EXERCISE BRIEF — Your answer should hold exactly the lines below from the line with "The width and" through the line with "Given: Edit the", both included, and no pictures at all.

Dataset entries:
————
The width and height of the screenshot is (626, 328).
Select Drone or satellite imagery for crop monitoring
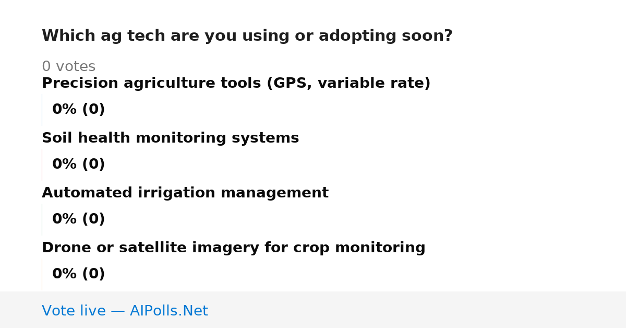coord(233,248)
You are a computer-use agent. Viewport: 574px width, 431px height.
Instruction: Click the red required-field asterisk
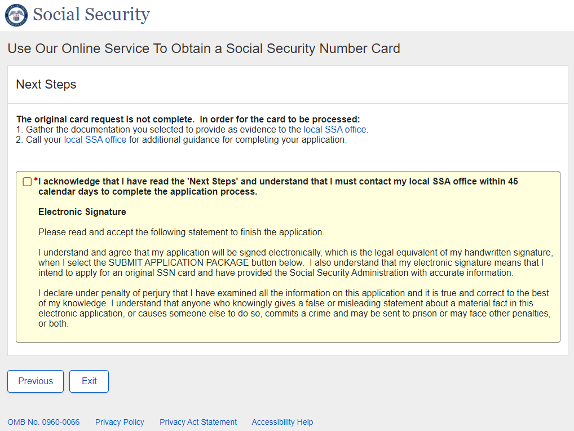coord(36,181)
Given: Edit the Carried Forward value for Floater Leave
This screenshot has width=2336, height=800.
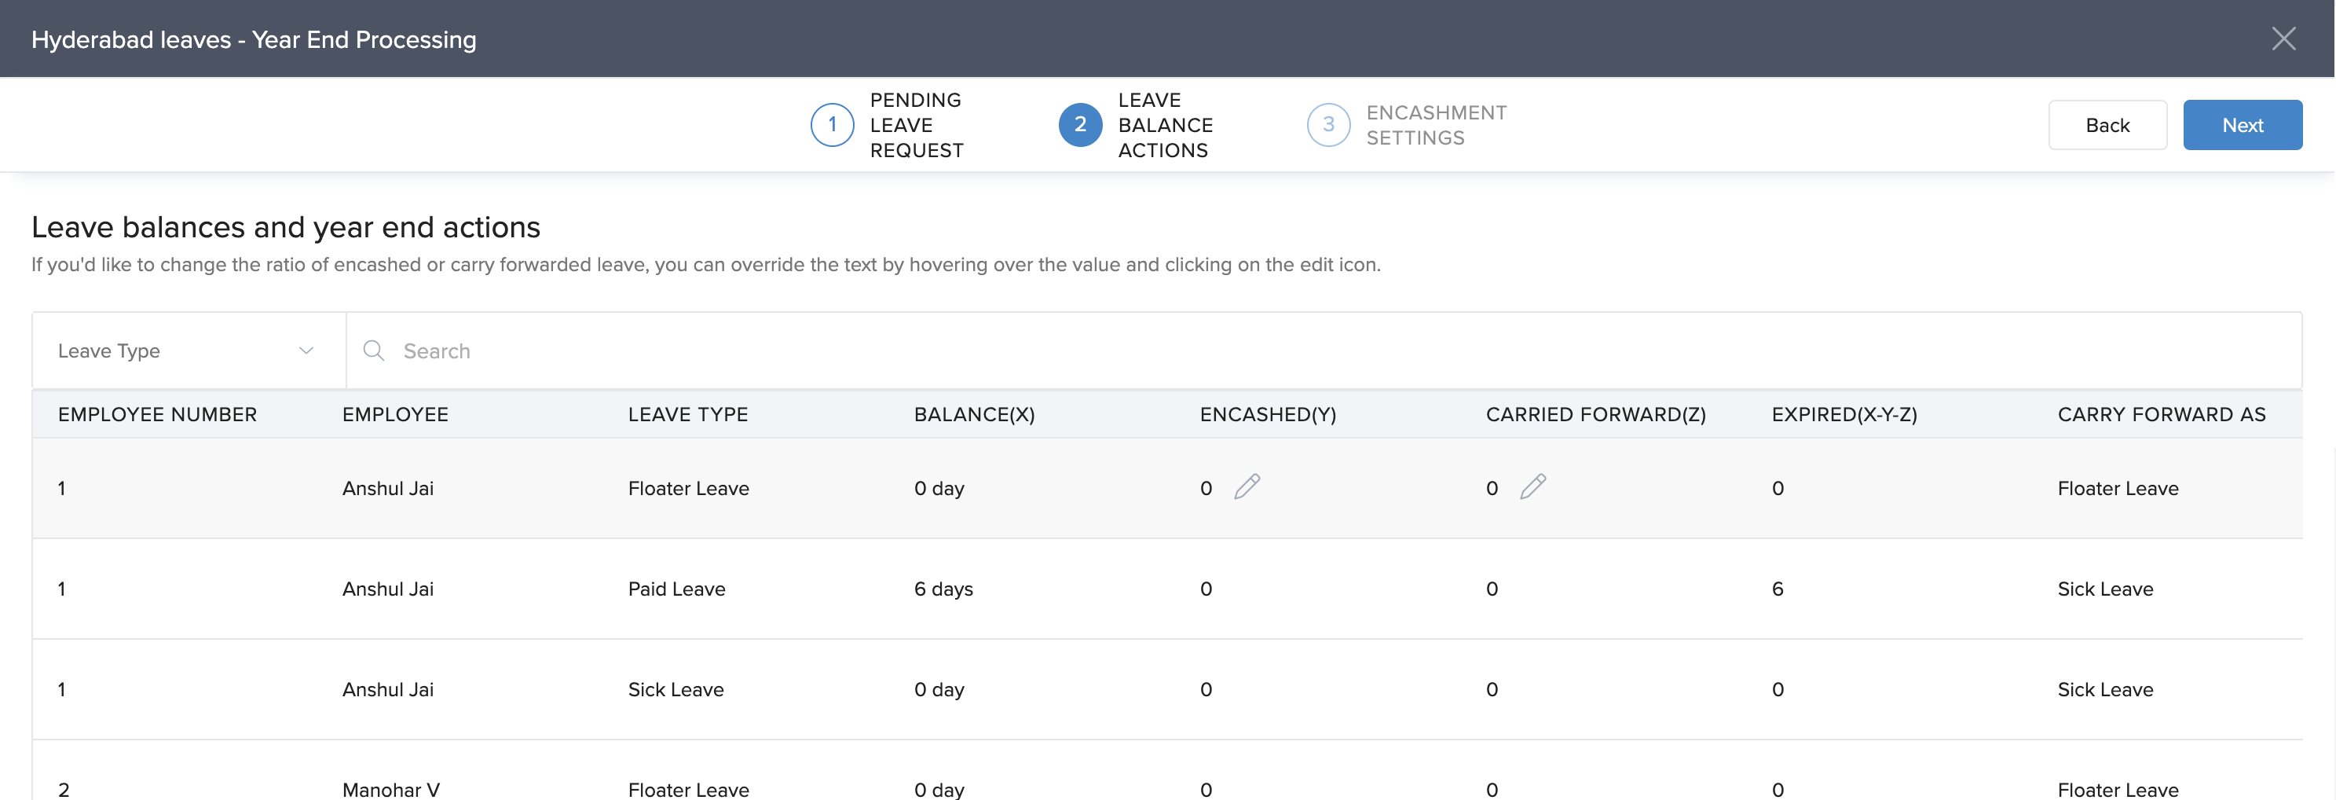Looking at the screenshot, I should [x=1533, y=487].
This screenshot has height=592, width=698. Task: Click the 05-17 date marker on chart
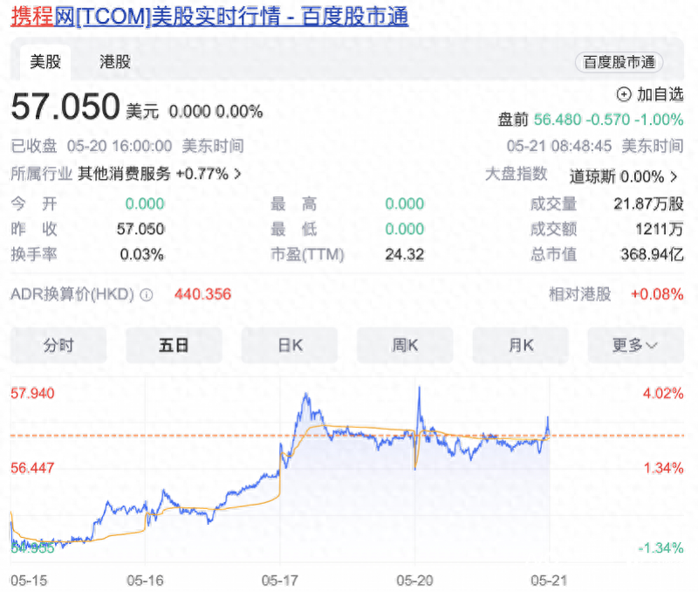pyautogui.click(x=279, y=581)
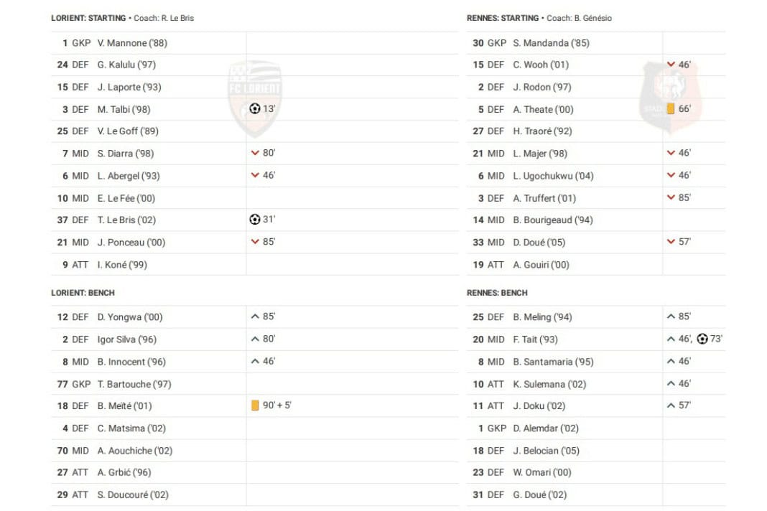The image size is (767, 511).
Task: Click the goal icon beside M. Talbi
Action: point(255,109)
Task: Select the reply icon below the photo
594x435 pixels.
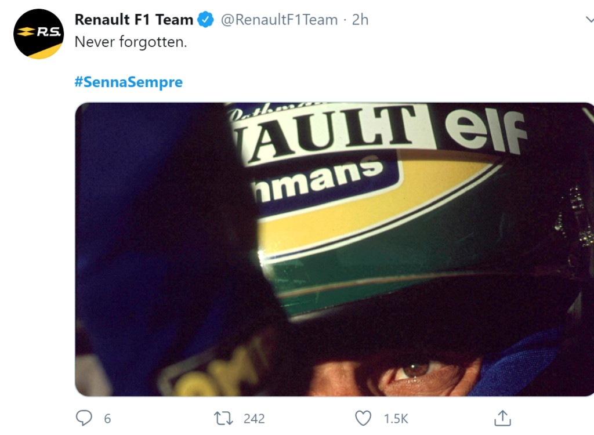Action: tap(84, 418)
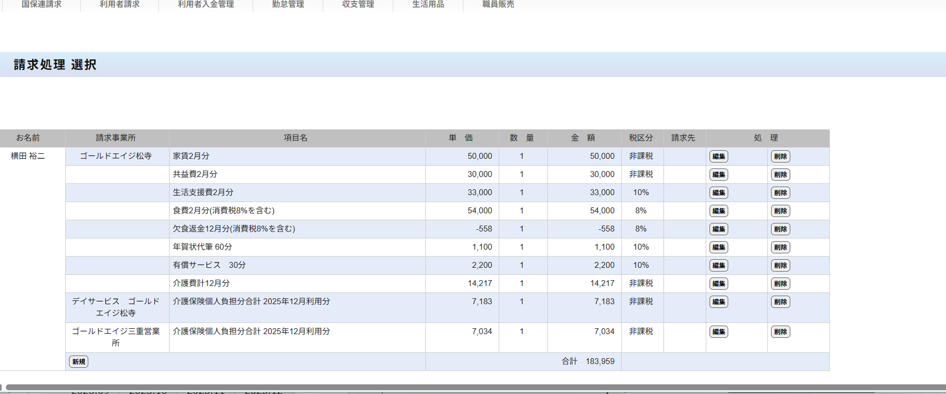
————
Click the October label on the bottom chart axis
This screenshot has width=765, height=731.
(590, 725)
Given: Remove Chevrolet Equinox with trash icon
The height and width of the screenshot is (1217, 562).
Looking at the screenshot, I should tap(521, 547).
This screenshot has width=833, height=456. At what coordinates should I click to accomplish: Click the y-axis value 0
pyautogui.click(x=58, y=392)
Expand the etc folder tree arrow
————
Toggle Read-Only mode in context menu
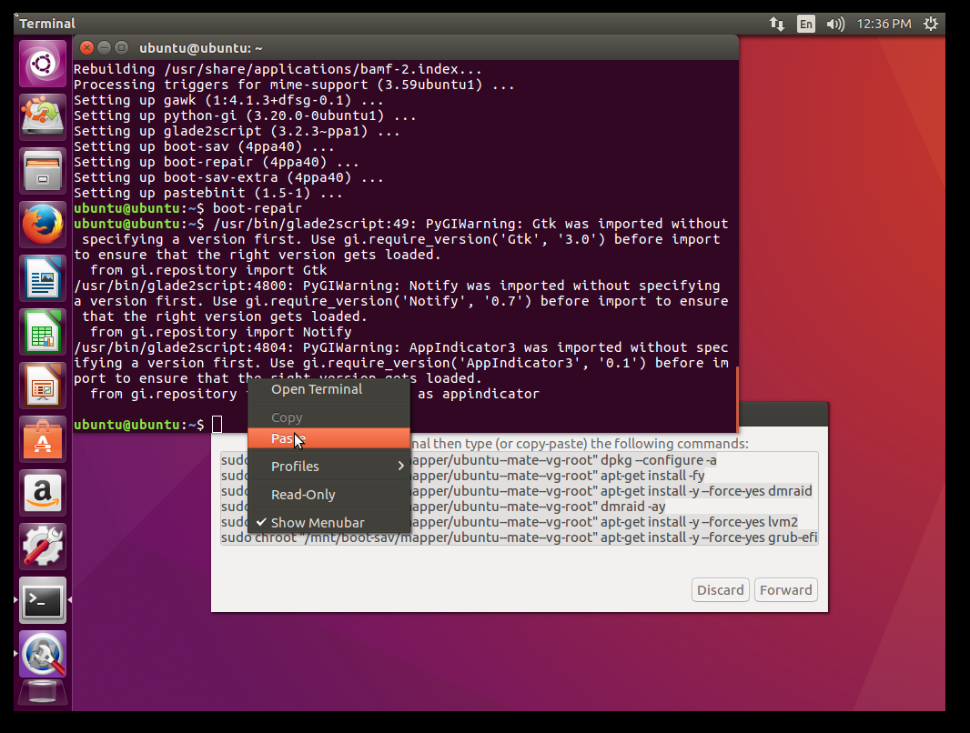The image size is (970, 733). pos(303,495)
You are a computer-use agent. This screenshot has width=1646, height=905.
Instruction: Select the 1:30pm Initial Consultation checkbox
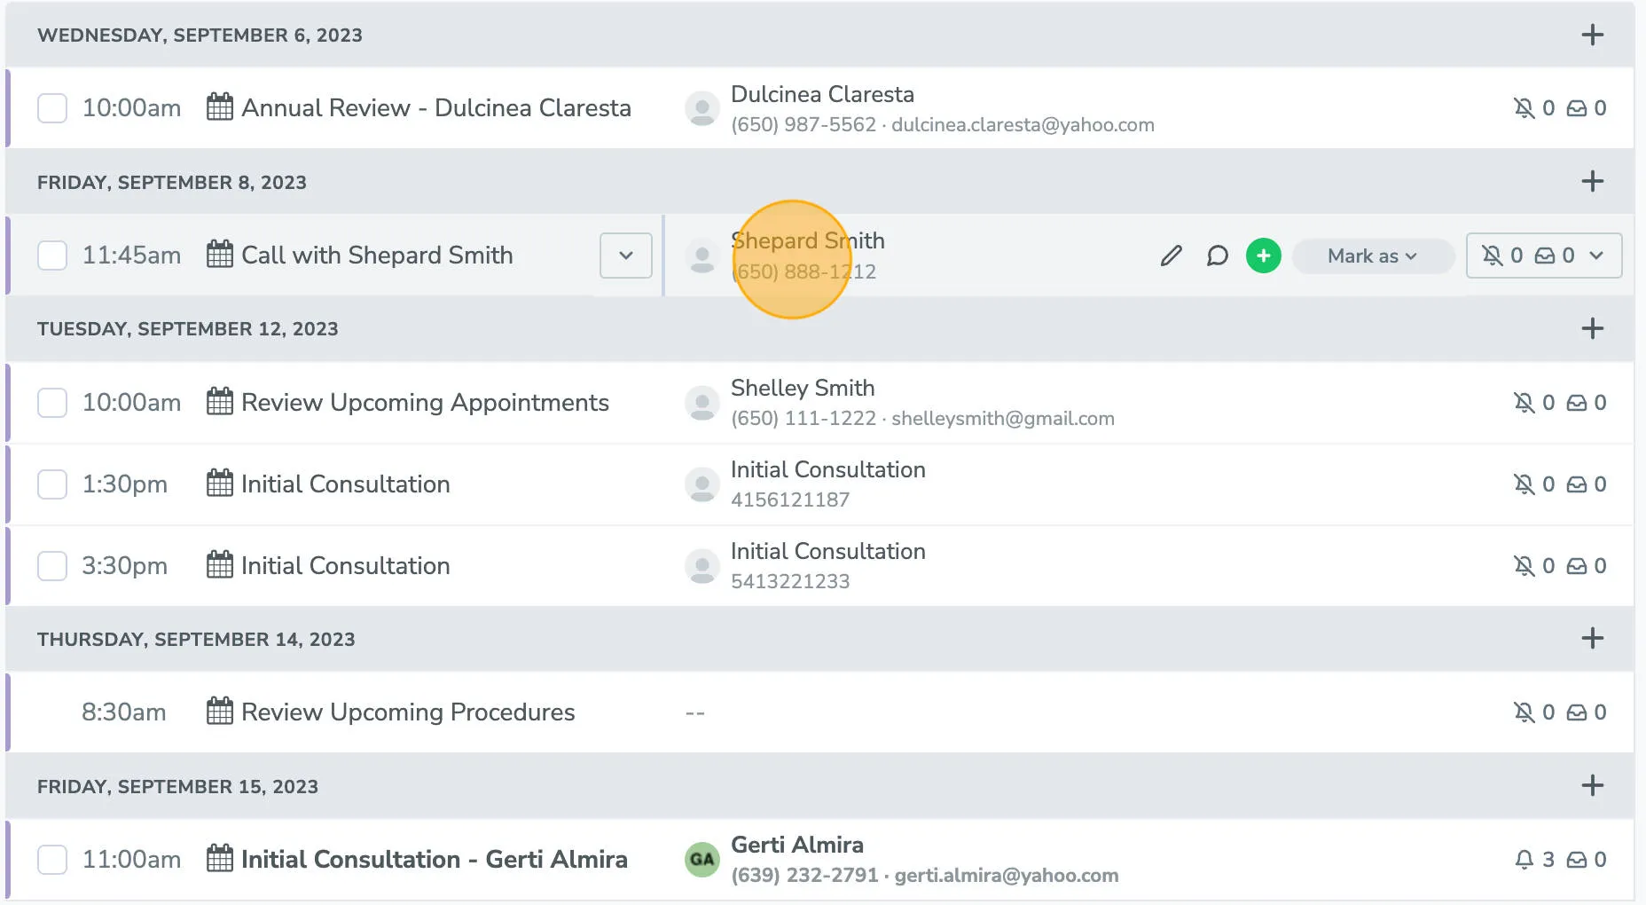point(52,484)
————
EXERCISE OUTPUT —
The width and height of the screenshot is (626, 328).
Select Drone or satellite imagery for crop monitoring
coord(233,248)
You are a computer-use agent. Viewport: 574px width, 431px height.
Instruction: Click the red required-field asterisk
coord(36,181)
Given: Edit the Carried Forward value for Floater Leave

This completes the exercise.